Toxoplasmosis is an infectious disease caused by a parasite that animals transmit to humans. It is a common disease that is rarely recognized, since most people infected show no signs or symptoms. It is usually transmitted to humans by pets, especially cats, or by ingesting undercooked meat.

It is a mild illness for most people, but it can sometimes cause certain flu-like symptoms.

The disease can be dangerous for people with weakened immune systems or for pregnant women, as it can affect the development of the fetus (congenital toxoplasmosis).

Although toxoplasmosis cannot be caught from an infected adult or child, the disease can be contracted:
  • contact with cat feces that contain the parasite. For example, if the parasite touches the hands, then the mouth, while gardening or cleaning a litter box;
  • by ingestion of contaminated water or meat (most frequently lamb, pork or game). By contact with knives, boards or kitchen utensils that have touched raw meat;
  • by the consumption of fruits, vegetables or certain non-pasteurized products;
  • very rarely, during an organ transplant or blood transfusion.

Symptoms of toxoplasmosis

The incubation period of toxoplasmosis is poorly understood. It is estimated to last between five to ten days after being contaminated by the parasite.

In more than 80% of cases, toxoplasmosis goes unnoticed.

Otherwise, various symptoms appear:

  • moderate fever (below 38°C or 100.4°F);
  • the presence of lymph nodes (especially in the neck and at the base of the skull);
  • skin rashes (small pink pimples) all over the body;
  • frequent prolonged fatigue (several weeks or months);
  • headache ;
  • pain in joints and muscles.

Acquired ocular involvement (chorioretinitis) with a tendency to relapse is occasionally observed in foreign-acquired toxoplasmosis (Latin America, Africa) and is caused by more virulent parasites.

After an illness, the toxoplasmosis parasite remains in the body (mainly in the nerve and muscle tissue) for years. However, it does not cause symptoms because the infected person’s immune system keeps it in an inactive form.

Complications of toxoplasmosis

In people whose immune system is weakened, especially in cases of AIDS / HIV, toxoplasmosis can lead to seizures or encephalitis (severe infections of the nervous system) which can be fatal.

Women who contract toxoplasmosis shortly before or during their pregnancy have a 30% risk of infecting their baby, even if they have no symptoms of the disease.
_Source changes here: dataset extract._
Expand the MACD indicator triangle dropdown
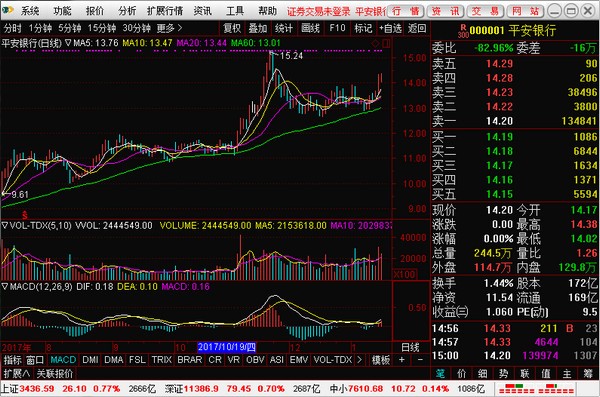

The baby is more likely to contact the infection if the mother is newly infected during the third trimester than if she is infected during the first trimester.

Infections in early pregnancy can cause miscarriage. Moreover, serious consequences for the baby are rarer in the third trimester.

Some of them may develop:
  • seizures;
  • abnormal enlargement of the liver and spleen (hepato/splenomegaly);
  • jaundice (yellowing of the skin and the whites of the eyes caused by an abnormality in the elimination of bilirubin by the liver);
  • severe eye infections (ocular toxoplasmosis).

In the majority of cases, children infected during pregnancy will show no symptoms at birth and during the first year of life. Those who are not treated could develop the symptoms of the disease in adolescence or when they are young adults:

  • loss of sight or hearing;
  • mental retardation;
  • severe eye infections.

How do you get contaminated with the toxoplasmosis parasite?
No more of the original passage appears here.